R: Bunlar çok güçlü. Yenisini alabilmek için sürekli 7-Eleven'a gidiyorum. Uçakta bile kullanabilirsin. Tanrım, elektronik sigara satıcısı gibi konuşuyorum! 

Hem de Dior için tanıtım yapman gerekirken. Dior Homme'un yeni yüzü olmak nasıl bir duygu?

R: Aslına bakarsan reklamlarda oynamayı hiç istemedim.

... Ve bir sabah parfümün mü bitti?

R: Ben parfüm kullanmam ki!

Bunu söylemeye iznin var mı?

R: 13 ya da 14 yaşlarındayken epey kullanırdım ama artık kullanmıyorum. O zamanlar sanırım beni daha olgun göstereceğini düşünüyordum. Hal böyle olunca da önemliydi tabii; ta ki ilk sakalım çıkana kadar.

Yönetmen Romain Garvas çekimler sırasında neredeyse BMW'yi çarptığını söyledi.

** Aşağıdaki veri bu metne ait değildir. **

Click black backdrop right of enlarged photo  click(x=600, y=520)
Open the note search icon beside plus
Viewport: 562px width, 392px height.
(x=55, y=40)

R: Ne? Bunu söylemeyeceği konusunda anlaşmıştık ama! Hem arabayı parçalamadım bile..

Neler oldu?

R: Saatte 100 km hızla 6 metre uzunluğunda bir kum şeridi üzerinde sürmem gerekiyordu ama tam o anda dalgalar geldi ve ben de arabayla menavra yaptım. Ondan sonra da hem araba, hem modeller hem de ben yosun dolu kuma battık.

Babana bu durumu itiraf ettin mi?

R: Modeller yüzünden mi? Hayır. Neden edeyim ki?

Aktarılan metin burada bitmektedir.